Le jeu de l’esprit avec le corps
Mais nos fables ne doivent pas nous faire décrocher de la réalité physique qui fixe les règles de notre survie. Le corps joue ici un rôle décisif, comme filin crucial de l’arrimage au monde. Ce sera l’objet des chapitres suivants, l’infiltration de la pensée par le corps, leur coopération nécessaire, le jeu entre les deux.
Lorsqu’un animal a froid, il ne peut que se blottir, hérisser sa fourrure et se mettre à l’abri. Nous autres humains, dans les mêmes circonstances, nous avons une multitude d’alternatives.
Je peux, en éprouvant physiquement le froid : dire que j’ai froid, et même y trouver un certain soulagement, voire du réconfort, ou bien déclarer que j’aime ce froid qui me stimule. Je peux décider, même assailli par le froid, que ce que j’éprouve s’appelle « chaud », ou « tiède ». Je peux me moquer de mon tempérament frileux, ou à l’inverse m’enorgueillir de ma résistance.

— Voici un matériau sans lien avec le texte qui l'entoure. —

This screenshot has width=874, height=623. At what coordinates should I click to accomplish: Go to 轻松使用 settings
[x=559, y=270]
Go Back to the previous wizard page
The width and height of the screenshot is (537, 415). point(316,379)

À la sensation première de froid, je peux associer des souvenirs :
— agréables : « Ça me rappelle l’hiver chez mes grands-parents pendant les fêtes de Noël » ;
— ou au contraire traumatiques : « C’est un jour de froid comme celui-ci que mon père a eu son accident. »

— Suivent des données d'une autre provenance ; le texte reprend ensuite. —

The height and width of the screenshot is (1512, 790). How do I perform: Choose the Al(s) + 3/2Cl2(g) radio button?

Je peux anticiper en disant que, dès mon chemin terminé, je boirai un grand bol de chocolat chaud, je peux ajouter que, la prochaine fois, je me couvrirai plus chaudement.

La communication : une magie à deux
Cet habillage psychique du réel, je peux en faire un jeu à deux. Si un ami est à mes côtés, je peux lui dire : « Il ne fait pas chaud aujourd’hui », « Tu as l’air gelé » ou « Moi, je ne sens pas le froid », en souriant. Je peux me mettre à sa place : « J’imagine, toi qui n’aimes pas le froid, ce que tu peux ressentir. » Je peux dire, en prenant un air sérieux : « J’ai trop chaud. »
Dans ce jeu avec la réalité physique du monde, je ne dispose pas que du langage et des images mentales : toutes ces maximes, je peux les connoter d’un geste, mimer que je grelotte, en accordant ou non mes paroles à mes gestes, mimer l’autre… Je peux faire un mouvement, une moue, en imitant un tiers, ou bien m’imaginer que je suis l’autre en train de faire ce mouvement, cette moue. Je peux jouer un personnage, imiter ses travers, je peux décliner une multitude de rôles.
Nous verrons dans la seconde partie de cet ouvrage les plaisirs raffinés qu’offre cette magie à deux. Nous tenterons de montrer comment elle peut aussi être un outil dans les psychothérapies, en particulier psychanalytiques.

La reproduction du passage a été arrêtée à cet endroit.